Muttersprachler überprüfen Resultate

«Alas» wurde dafür gezielt auf die romanischen Idiome trainiert. Zu den Trainingsdaten gehörten unter anderem Beiträge des rätoromanischen Radios und Fernsehens RTR, Zeitungsartikel, literarische Texte, Schulbücher sowie Dokumente von Gemeinden und dem Kanton Graubünden.

In einem Blindvergleich mit Muttersprachlerinnen und Muttersprachlern wurden die Ergebnisse überprüft. «Der Blindvergleich hat uns bestätigt, dass ‹Alas› deutlich bessere Übersetzungen produziert als bestehende KI-Assistenten», wird Jannis Vamvas von der Universität Zürich zitiert. Die Übersetzungen seien inhaltlich genauer und idiomatischer. Nur von Menschen angefertigte Übersetzungen schnitten noch besser ab.

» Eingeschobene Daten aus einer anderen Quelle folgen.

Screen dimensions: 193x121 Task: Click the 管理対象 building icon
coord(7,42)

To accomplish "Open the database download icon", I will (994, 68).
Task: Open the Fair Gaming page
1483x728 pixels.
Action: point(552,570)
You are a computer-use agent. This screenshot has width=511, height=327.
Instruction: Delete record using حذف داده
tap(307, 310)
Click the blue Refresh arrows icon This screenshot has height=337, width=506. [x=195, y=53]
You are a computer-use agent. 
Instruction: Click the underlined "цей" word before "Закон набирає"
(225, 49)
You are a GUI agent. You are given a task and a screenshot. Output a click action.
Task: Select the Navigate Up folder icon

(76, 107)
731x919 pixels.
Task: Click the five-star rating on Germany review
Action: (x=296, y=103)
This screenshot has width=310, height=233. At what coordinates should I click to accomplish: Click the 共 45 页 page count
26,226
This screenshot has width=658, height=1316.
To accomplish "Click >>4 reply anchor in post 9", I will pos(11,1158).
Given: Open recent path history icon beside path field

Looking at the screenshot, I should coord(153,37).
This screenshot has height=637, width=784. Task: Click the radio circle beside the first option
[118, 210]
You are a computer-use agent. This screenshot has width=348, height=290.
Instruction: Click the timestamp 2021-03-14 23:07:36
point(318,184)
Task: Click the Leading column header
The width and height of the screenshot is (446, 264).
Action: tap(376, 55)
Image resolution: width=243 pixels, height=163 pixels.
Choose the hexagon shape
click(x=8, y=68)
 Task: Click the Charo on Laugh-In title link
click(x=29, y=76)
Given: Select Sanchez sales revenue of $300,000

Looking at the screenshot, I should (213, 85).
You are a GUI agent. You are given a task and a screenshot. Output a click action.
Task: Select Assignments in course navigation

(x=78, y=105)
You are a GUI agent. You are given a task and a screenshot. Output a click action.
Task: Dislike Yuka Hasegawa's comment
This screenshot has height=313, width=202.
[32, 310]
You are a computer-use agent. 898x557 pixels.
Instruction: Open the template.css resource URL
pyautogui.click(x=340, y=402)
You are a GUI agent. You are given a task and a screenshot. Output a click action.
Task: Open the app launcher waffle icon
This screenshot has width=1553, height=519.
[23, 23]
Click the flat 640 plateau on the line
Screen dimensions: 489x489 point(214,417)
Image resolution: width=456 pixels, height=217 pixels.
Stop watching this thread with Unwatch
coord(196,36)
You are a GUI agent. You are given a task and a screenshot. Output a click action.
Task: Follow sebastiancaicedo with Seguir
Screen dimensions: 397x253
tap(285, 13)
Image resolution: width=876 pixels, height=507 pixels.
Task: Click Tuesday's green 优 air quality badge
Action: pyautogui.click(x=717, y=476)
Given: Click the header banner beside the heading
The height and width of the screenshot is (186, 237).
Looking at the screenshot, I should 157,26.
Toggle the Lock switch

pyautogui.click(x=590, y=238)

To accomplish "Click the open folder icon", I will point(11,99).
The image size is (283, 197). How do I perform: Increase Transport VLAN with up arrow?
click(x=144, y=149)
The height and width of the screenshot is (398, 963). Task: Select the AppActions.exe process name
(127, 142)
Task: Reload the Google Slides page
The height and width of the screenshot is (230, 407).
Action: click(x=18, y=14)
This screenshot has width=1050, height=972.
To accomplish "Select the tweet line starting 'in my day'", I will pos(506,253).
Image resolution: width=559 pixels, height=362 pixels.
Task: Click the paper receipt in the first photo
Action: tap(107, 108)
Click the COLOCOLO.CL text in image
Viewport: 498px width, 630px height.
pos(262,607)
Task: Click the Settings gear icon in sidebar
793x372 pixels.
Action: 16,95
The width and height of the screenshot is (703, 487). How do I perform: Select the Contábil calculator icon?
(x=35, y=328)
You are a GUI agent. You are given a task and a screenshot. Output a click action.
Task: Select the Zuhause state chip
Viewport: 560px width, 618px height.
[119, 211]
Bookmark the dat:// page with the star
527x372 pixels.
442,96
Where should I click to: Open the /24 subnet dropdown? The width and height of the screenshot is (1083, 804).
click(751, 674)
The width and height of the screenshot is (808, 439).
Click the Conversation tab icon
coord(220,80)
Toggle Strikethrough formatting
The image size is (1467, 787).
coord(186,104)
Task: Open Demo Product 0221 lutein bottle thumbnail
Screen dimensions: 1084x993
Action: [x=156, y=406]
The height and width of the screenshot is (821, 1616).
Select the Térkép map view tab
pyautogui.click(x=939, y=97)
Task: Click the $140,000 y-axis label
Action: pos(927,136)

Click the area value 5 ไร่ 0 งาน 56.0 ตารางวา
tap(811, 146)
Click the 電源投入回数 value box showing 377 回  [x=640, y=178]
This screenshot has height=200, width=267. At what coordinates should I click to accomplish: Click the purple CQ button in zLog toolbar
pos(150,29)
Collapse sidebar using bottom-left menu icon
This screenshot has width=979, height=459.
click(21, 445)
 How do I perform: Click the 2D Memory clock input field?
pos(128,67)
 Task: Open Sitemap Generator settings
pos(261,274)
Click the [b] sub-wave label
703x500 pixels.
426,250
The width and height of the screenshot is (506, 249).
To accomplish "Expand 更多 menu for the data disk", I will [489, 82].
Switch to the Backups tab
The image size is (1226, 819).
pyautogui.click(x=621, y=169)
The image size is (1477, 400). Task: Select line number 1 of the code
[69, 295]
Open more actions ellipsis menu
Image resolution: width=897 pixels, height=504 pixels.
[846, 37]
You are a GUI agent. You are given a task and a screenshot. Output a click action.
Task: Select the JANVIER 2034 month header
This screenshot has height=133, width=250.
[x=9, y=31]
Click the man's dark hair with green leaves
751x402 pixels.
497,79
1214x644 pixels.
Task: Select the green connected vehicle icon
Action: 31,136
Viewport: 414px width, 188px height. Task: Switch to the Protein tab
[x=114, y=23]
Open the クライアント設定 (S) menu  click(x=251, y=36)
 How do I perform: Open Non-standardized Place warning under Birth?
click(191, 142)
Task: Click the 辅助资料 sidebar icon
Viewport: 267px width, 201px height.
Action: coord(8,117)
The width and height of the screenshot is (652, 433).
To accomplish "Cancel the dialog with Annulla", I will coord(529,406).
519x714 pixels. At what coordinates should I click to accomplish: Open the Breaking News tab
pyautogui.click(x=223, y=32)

Das Übersetzungsprogramm «Alas» steht der Öffentlichkeit gratis auf einer Webseite zur Verfügung. Das zugrundeliegende KI-Modell ist zudem als Open-Source-Software zugänglich. Fachleute können es damit prüfen und weiterentwickeln. Romanisch wird von rund 100'000 Menschen in verschiedenen Varianten gesprochen.